I have used Tysabri for 3 years and I’m really happy with it. Tysabri can be a first DMT. Some insurance companies will only cover Tysabri if a patient has tried one of the less expensive drugs first and didn’t have good enough results. If your insurance will allow it I would start it first. I’ve had no relapses or side effects since being on this drug. I was not driving and just barely walking when I was first diagnosed in 2010 and I’m now walking without a cane and driving.
Tysabri: I have used Tysabri for 3 years... - My MSAA Community
Tysabri
I'm so glad that it has worked well for you!

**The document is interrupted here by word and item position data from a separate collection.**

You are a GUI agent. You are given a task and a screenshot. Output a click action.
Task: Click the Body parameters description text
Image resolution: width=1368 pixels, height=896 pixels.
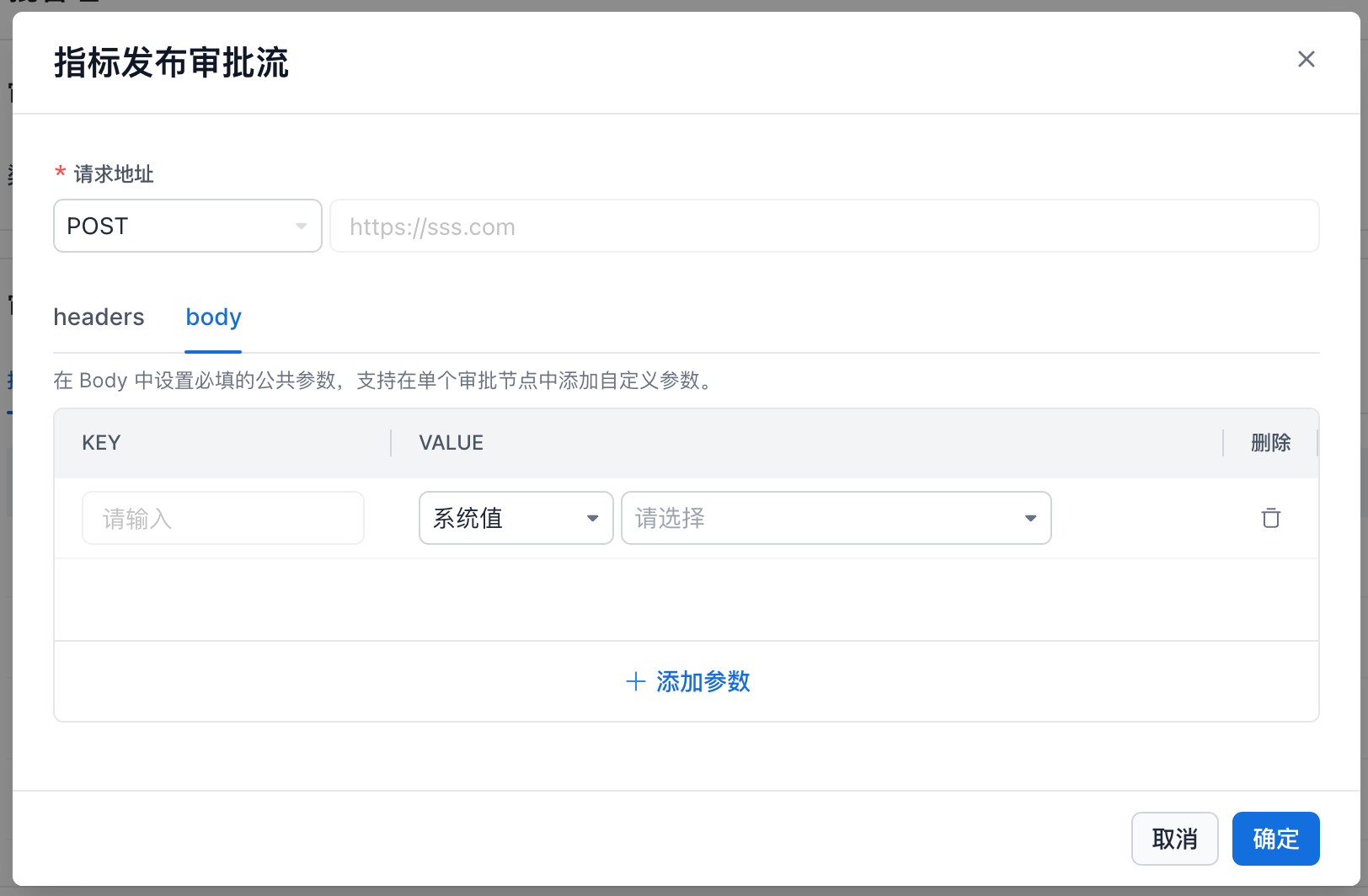click(x=384, y=381)
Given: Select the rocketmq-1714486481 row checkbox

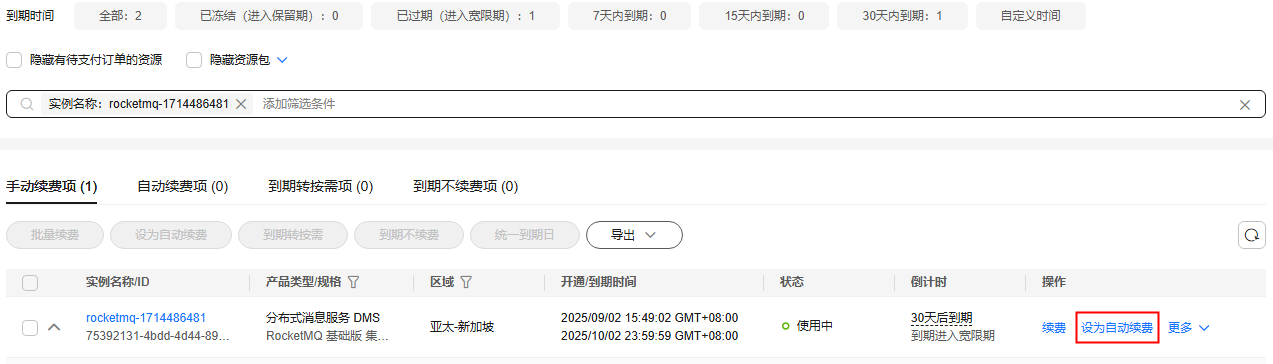Looking at the screenshot, I should 30,327.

Good morning Phil413, it is Fancy. I too went onto Tysabri and wonderful results on it. At about 8 months in, my symptoms were dramatically receding! I couldn't have happier with the results. I did however have one very negative side effect in that was that I was JC virus positive so I was truly concerned about staying on tysabri long-term. The day tecfidera became approve the national MS Society and my doctor's office both called me and said they thought I was an extremely good candidate to get on this DMT. So I did and tried it for about a year-and-a-half but my disability started to increase rather dramatically about 1 year in and when we ran tests on me check my disability level, we discovered I've gone from RRMS to SPMS while I was on Tecfedera. So I went back on Tysabri it all went merrily well for about another year. However after my approximate three to three and a half year anniversary on it we started to see an increase in my JC virus count. Then the side effects started to hit shortly thereafter. I got done with one infusion and one across the hall to my doctor's office and all but passed out. The next infusion I got finished and I was so confused and had such a hard time focusing that I drove next door and sit down and ate lunch again and tried to bring my world back into Focus. It worked and I got home without any incidents. Then finally on the third months in a row I got finished with the infusion and I felt awful. I was again having a hard time focusing and I was just shaky as could be. Needless to say the scare the tar out of me and I had a family member come pick me up. With three months in a row of negative responses to the infusion and with the in response is seeming to increase in severity I got so scared I refuse to take another infusion of the Tysabri. Long story short my neurologist was able to get me onto ocrevus some 4 to 5 months later and I have never look back. I just recently had my anniversary of having had my one year anniversary and fusion and I am noticing a slight Improvement disability especially on the balance end. So be careful and make sure that you are not JC virus positive and monitor it regardless because sometimes 1st and Status can change and become positive if you've become exposed to the virus while taking the drug. As always it is a personal choice what DMT you take and make sure you stay informed because you are the best advocate for your health and never forget that!
It's great to hear about positive results against MS! Keep sharing.
Great to hear it is working for you 👍. I was on Tysabri for seven years and did great 😊. But then Cancer ♋️ came and I had to change as my white t-cells went crazy. 👍🙏Ken 🐾
I was on Tysabri for 5 years and it kept my MS stable. But, like Fancy1959 , I’m JVC+ so despite it working for me, my risks kept increasing the longer I was on it. We waited for an appropriate replacement which turned out to be Ocrevus and now I’m on that.
Yes Tysabri can be a first DMT depending on the person’s medical history and their insurance, and it’s great that it’s working for you, but there are many factors that need to be weighed in making DMT decisions especially with the more powerful immunocompromising drugs. Those decisions are best made between the patient and their medical team.